L’attaque en elle-même n’a rien de trivial, en particulier donc, si l’appareil est verrouillé à l’aide d’un code alphanumérique long. Mais pour Beniamini, ces vulnérabilités indiquent que des constructeurs ont la capacité de se conformer aux ordres des forces de l’ordre les enjoignant de déchiffrement le stockage de leurs produits : « puisque la clé est accessible depuis la TrustZone, les constructeurs peuvent simplement créer et signer une image pour la TrustZone qui se charge d’extraire les clés, avant de l’installer sur le terminal visé. Cela permettrait aux autorités de casser aisément le mot de passe utilisé pour le chiffrement du stockage de l’appareil ».
Chez Bitdefender, Liviu Arsene estime que les autorités n’ont même pas forcément besoin là de l’aide des constructeurs : « le processus est susceptible de nécessiter des étapes supplémentaires, d’être plus long, mais le résultat serait le même sans leur intervention. Puisque la méthode peut être utilisée par n’importe qui disposant des compétences requises, on peut supposer qu’un attaquant ou des autorités n’auraient pas forcément besoin de l’aide du constructeur ».
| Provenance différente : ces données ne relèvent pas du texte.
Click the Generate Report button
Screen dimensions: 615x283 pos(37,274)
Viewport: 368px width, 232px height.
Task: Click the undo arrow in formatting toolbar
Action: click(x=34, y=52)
Le risque réellement représenté par ces vulnérabilités est difficile à mesurer. Bien que beaucoup d’appareils Android utilisent des processeurs Qualcomm, le chiffrement complet du stockage sur ces terminaux mobiles est loin d’être généralisé. Android 6.0, dit Marshmallow, lui a fait faire un pas en avant, mais rien de spectaculaire.
Les vulnérabilités mises à profit par Beniamini ont été comblées par Google à l’occasion de mises à jour en janvier et mai dernier. Mais il est difficile d’estimer le nombre de terminaux effectivement concernés. En outre, le chercheur relève qu’il peut être envisageable de revenir en arrière : « même sur un terminal équipé des correctifs, si l’attaquant obtient une image disque chiffrée, il peut ramener l’appareil à une version vulnérable d’Android », et se lancer dans l’attaque décrite. Mais pour Arsene, cette approche serait difficile à mettre en œuvre et nécessiterait, pour le coup, l’aide du constructeur.